Menyusul penyerahan Jepang pada Agustus 1945 divisi ini dikirim ke berbagai tempat di Jawa termasuk di antaranya Brigade ke-49 yang mendarat di Surabaya di bawah pimpinan Brigjen Aubertin Walter Sothern Mallaby.

Perintah Bung Karno

Des Alwi dalam Pertempuran Surabaya November 1945 menyebut dalam pertemuannya dengan Bung Karno soal pekik takbir itu ditanyakannya.  “Mungkin, pasukan Inggris merekrut penduduk India bagian timur. Kalau benar mereka dikirim ke Surabaya, sudah pasti mereka memang muslim,” kata Bung Karno.

Dengan sorot matanya yang tajam, Bung Karno memandang Des Alwi melanjutkan kalimatnya dengan perintah. “Des, tolong jelaskan kepada rakyat Surabaya, Inggris membawa orang-orang Islam dalam pasukannya mereka. Sebisanya, cegah pertempuran dengan kelompok tersebut.”

“Kalau tentang orang Ingris-nya, terserah saja. Bahkan sesuai perintahku dulu, mereka akan di-linggis atau akan diapakan, silahkan saja. Tapi ingat satu hal, untuk anggota pasukan mereka yang beragama Islam cegah terjadinya pembunuhan. Cegah mereka.”
********
Soal yang Diberikan: Lanjutkan kutipan tentang perintah Bung Karno kepada Des Alwi di Surabaya, mulai setelah kalimat terakhirnya di atas.
********
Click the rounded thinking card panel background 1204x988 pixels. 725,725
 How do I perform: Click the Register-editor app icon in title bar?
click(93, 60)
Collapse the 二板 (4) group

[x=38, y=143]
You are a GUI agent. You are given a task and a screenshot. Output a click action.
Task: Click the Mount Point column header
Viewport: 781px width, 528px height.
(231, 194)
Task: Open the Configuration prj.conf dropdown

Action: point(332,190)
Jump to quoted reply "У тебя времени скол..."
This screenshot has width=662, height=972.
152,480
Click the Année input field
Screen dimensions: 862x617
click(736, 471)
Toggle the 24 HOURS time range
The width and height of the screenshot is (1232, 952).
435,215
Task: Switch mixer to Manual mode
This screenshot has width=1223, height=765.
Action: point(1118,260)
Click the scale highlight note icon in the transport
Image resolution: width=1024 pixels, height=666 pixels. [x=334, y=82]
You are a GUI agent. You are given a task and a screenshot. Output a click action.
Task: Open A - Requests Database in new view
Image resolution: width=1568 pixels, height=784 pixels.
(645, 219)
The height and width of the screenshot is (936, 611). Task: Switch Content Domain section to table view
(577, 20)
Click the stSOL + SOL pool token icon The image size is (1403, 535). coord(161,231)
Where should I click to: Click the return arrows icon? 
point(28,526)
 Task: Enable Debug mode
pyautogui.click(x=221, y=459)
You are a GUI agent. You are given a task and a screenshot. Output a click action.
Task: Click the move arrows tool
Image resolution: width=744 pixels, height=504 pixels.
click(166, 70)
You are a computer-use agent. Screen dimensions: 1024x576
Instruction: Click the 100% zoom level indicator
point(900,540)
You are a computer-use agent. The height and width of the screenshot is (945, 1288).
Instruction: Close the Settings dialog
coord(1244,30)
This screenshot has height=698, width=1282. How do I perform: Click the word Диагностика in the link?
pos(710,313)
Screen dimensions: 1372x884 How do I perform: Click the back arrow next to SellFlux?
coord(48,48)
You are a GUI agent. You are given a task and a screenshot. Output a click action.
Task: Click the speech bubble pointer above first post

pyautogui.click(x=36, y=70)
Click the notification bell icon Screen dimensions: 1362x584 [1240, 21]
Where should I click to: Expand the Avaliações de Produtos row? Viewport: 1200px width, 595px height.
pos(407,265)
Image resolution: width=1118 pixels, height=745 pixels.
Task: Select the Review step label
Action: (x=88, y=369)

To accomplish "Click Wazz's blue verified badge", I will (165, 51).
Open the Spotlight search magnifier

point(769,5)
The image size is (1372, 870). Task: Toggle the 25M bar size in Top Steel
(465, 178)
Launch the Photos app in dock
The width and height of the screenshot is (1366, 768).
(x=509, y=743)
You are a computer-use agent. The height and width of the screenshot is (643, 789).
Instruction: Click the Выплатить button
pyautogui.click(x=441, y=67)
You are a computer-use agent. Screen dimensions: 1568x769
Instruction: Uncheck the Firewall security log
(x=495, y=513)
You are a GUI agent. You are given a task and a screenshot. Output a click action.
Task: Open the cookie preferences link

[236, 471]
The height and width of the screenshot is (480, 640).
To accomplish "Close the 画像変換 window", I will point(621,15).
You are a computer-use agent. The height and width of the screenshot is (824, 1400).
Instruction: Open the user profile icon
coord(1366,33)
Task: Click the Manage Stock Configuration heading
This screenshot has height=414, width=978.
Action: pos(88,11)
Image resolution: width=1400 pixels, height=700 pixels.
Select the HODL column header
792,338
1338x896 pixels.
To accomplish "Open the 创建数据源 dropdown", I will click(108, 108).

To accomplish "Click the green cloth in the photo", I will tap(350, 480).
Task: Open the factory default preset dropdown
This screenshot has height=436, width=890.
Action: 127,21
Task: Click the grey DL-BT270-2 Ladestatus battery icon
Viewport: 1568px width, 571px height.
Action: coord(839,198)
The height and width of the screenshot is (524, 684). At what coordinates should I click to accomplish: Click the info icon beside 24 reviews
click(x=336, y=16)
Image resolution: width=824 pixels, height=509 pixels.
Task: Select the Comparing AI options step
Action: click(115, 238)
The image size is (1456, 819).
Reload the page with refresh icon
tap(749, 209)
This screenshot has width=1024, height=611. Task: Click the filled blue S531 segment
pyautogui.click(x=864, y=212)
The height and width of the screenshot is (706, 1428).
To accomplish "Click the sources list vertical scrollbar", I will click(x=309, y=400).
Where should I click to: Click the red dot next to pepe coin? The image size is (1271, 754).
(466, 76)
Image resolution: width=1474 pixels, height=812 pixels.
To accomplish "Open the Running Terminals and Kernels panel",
********
Jawaban Latihan:
Bung Karno juga menambahkan sebagai sesama muslim dilarang saling bunuh-membunuh dan diadu domba oleh kekuatan kolonial. “Aku tugaskan dan percayakan kepada dirimu Des, untuk mencegah hal ini. Usahakan, mereka ikut bergabung dan membantu perjuangan kemerdekaan kita,” kata Bung Karno.

Bung Karno datang ke Surabaya bersama Hatta dan Syahrir atas permintaan Inggris untuk mencegah kehancuran pasukan mereka secara total.

Untuk menindaklanjuti penugasan pribadi tersebut, Des Alwi mengajak beberapa tokoh di Surabaya untuk bertemu rombongan Bung Karno di rumah kediaman Gubernur Soerjo.

Bagaimanapun perintah Bung Karno mengajak tentara Inggris yang beragama Islam untuk bergabung dengan perjuangan Indonesia merupakan keputusan strategis lintas zaman.

Des Alwi yang secara pribadi mengenal Shri Mani sempat menanyakan kepada perwira itu mengapa India yang tengah berjuang mencapai kemerdekaannya justru mengizinkan Inggris memakai serdadunya, Shri Mani menyebut India ‘baru’ hampir merdeka dan belum benar-benar merdeka.

“Maka mereka belum resmi menjadi tentara India, masih berada di bawah perintah para penguasa kolonial Inggris,” jawab Mani.

Shri Mani mengundurkan diri dari dinas militer dan menjadi koresponden Free Press Journal of Bombay di Jakarta. Alumnus FH Universitas Madras itu akahirnya masuk dinas diplomatic dan pernah menjabat sebagai Duta Besar India di Colombo, Mauritania serta Stockholm.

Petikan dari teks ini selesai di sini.